Aussi, il apparaît comme essentiel pour ces jeunes en début de carrière professionnelle que le besoin d’encadrement doit être présent, car ils sont à la recherche de leur place au sein de l’organisation. Ils ont besoin d’avoir un environnement cadré et rythmé pour se repérer dans leurs journées, éviter la monotonie et de ne pas perdre la notion du temps : arrivées et départs du bureau, pauses-déjeuner entre collègues, rituels quotidiens. N’oublions pas que les jeunes actifs sont également désireux de produire un travail de valeur à la vue de leurs collègues plus expérimentés et de leurs responsables. Pour s’épanouir professionnellement, l’encouragement et la reconnaissance leur sont indispensables.

Cet aspect est bien moins présent chez les salariés plus âgés, car pour la plupart leurs journées sont rythmées par les obligations familiales. D’autant plus, qu’ils maîtrisent déjà leur poste et ont, de ce fait, une plus grande marge d’autonomie, le télétravail leur permet ainsi d’être beaucoup plus productifs.

Nouvelle organisation

Le travail à distance nécessite un réaménagement organisationnel tant pour les managers que pour ses collaborateurs. La perte de lien social n’est pas due au télétravail, mais de l’organisation interne et de la place de chacun dans cette nouvelle organisation. Le manager joue un rôle important et protecteur pour ces jeunes professionnels. Aussi, il doit leur donner des responsabilités dans un cadre confortable, sécurisant et rassurant pour développer leur autonomie.

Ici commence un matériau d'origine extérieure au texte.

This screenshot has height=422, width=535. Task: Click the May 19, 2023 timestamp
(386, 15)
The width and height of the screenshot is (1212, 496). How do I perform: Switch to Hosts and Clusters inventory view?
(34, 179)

Aussi, voici différentes pistes de réflexion :

  • Des plages horaires fixes et d’autres variables basées sur la confiance.
  • Une écoute active des collaborateurs, le manager est un rôle de soutien et de facilitation, sans surveillance excessive.
  • Des rituels quotidiens pour cadrer les journées, entretenir les liens sociaux et stimuler la productivité de chacun. Par exemple, une visioconférence-équipe le matin pour donner les objectifs journaliers et en fin d’après-midi pour échanger plus librement.
  • Des moments de partages où l’équipe pourrait se retrouver physiquement.
  • Des lieux de travail autre que les bureaux standards (Flex office, coworking) pour promouvoir le travail collaboratif axé sur les rencontres.

En France, il y a une forte culture du travail en présentiel. Aussi, le télétravail n’est pas un obstacle au développement d’une entreprise. Le distanciel doit être centré sur l’humain, les évolutions socioprofessionnelles et suppose une adaptation de la culture de l’entreprise. Il y a, certes, des inconvénients mais ce mode de travail à haut potentiel peut être développé au sein des entreprises pour un travail collaboratif efficace.

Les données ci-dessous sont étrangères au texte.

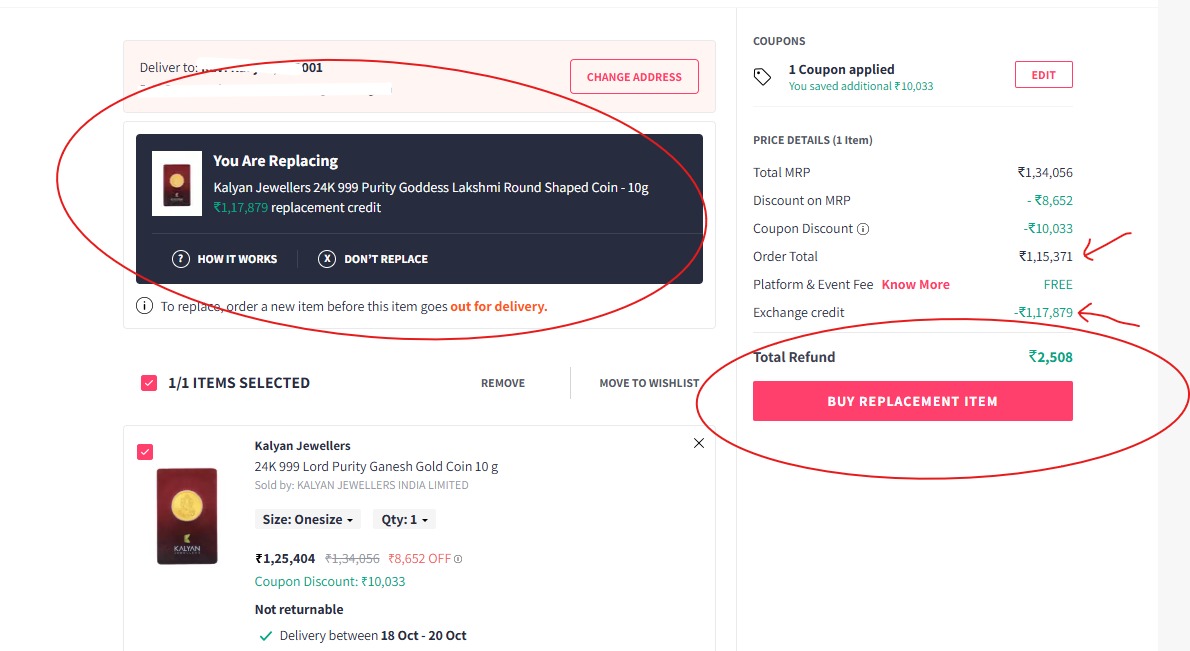Click the green delivery checkmark icon

(265, 636)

[1] Selon une étude de Choose My Company menée en juin 2020, les profils technologiques sont les moins convaincus par le télétravail.

[2] Les milléniaux ou génération Y, regroupent l’ensemble des personnes nées entre le début des années 1980 et la fin des années 1990.

[3] La pyramide de Maslow développée par Abraham Maslow. En 1943, est une représentation pyramidale de la hiérarchie des besoins, une théorie de la motivation.